In 2012, you and colleagues reported that most parents with overweight children said that their doctors don’t talk about weight with them. How did you go about figuring that out and what were some reasons why doctors didn’t talk about weight with parents?
Well, what we found was that from 1999-2008, 78 percent of parents of overweight children reported never having been told by a health care provider that their child was overweight. This is from a national data set (NHANES), but it echoes some of the conversations we’ve had with parents in our interview work. Though our cross-sectional data can’t explain what’s going on, we think there are some main possibilities. The first possibility is that we physicians are not screening appropriately. The second possibility is that we’re screening but we’re not able to effectively communicate screening results to families. Third, maybe families have been unwilling or unable to hear or remember such information. In short, we’re not doing it, we’re not communicating it, or they’re not hearing it.
Obesity remains a stigmatizing condition, and while most doctors think that screening makes a difference, many pediatricians don’t think parents want to know or at least find the conversation difficult. Yet we know from other research that many parents do want to know their child’s weight status and want any possible health relationship drawn into the conversation.
We need to remember our role as health care providers throughout many transitions for children and their parents. First, we can promote healthy habits from the beginning of life. We can help parents by teaching them how to learn from their infants when they are hungry and full. This is a life skill that we can empower parents to learn. So many very young infants are put in front of the television, strapped away from play space, encouraged to eat unhealthy foods like french-fries, and given juice and soda early in life.
When toddlers become preschoolers, their body mass index physiologically drops. Many parents think their 3-8 year old children are too thin. We need to help them know that children are supposed to look skinny at this time of life. Then, we can help later as well as children go to school and later as adolescents, they’ll be bombarded with images that encourage stigma about weight at the same time as they’re bombarded with advertisements for calorie-dense and nutrient-poor foods. We can help children learn media literacy so they meet these messages with skepticism and empowerment to have a healthy body image.
Finally, as a provider in a safety net clinic, I know that many families face incredible challenges of poverty and food insecurity. We need to always make sure our counseling is sensitive to econonomics and cultural.
Right, so we’re learning that there are likely genetic determinants of obesity, but the rates of rise of this condition over the last 30 years are such that genetics is not the whole explanation. How we eat and whether and how we exercise are determined largely by culture – what are the social norms of the family, of the peer group, of the area where people live? Do the parents smoke? How much healthy food can the family afford? What are the messages about eating and activity that children are exposed to?

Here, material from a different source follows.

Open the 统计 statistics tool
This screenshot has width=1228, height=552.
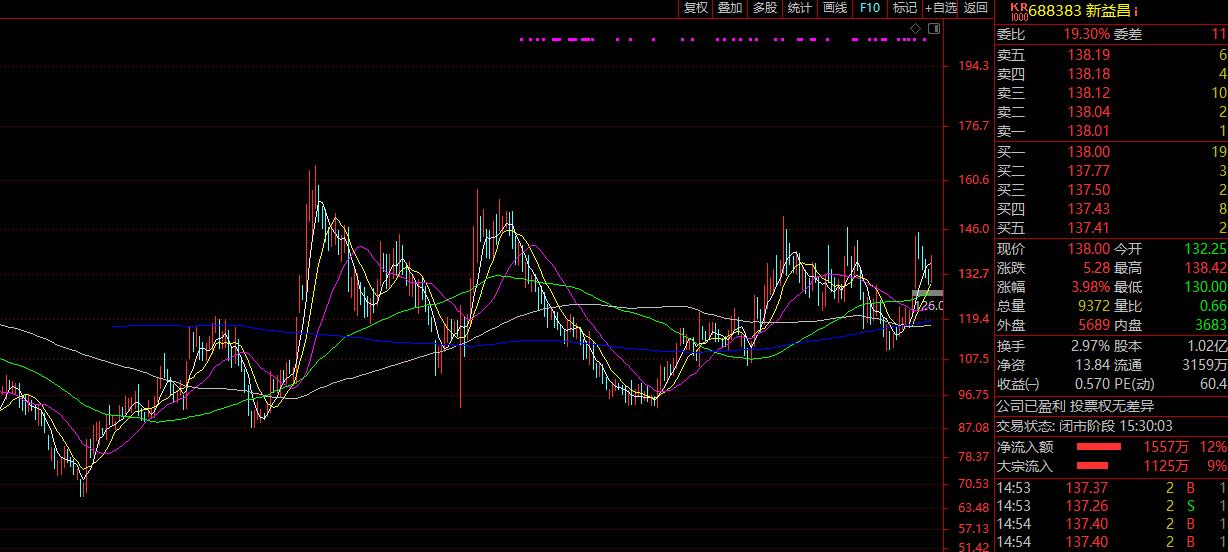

In a great new project we’re starting, we’ll be looking at children’s movies to determine what messages children take form them -- messages about eating, activity, stigma, and obesity. We hypothesize that these messages are part of the social determinants of obesity.
I like thinking about the big picture. I have always had the “research bug” – that drive to try to know more than we can ever know. I like thinking about big problems and trying to figure out the skills and education various people bring to the table to try to get to the bottom of big issues. Collaboration is very important to me – particularly in studying a problem as interdisciplinary as obesity. When a student or someone I’m mentoring comes to me excited about their work or approach to a problem and I know I’ve helped them develop the research bug and hopefully some skills to use in research, that’s the most rewarding of all.
Eliana Perrin, MD, MPH, is an associate professor of pediatrics in the UNC School of Medicine.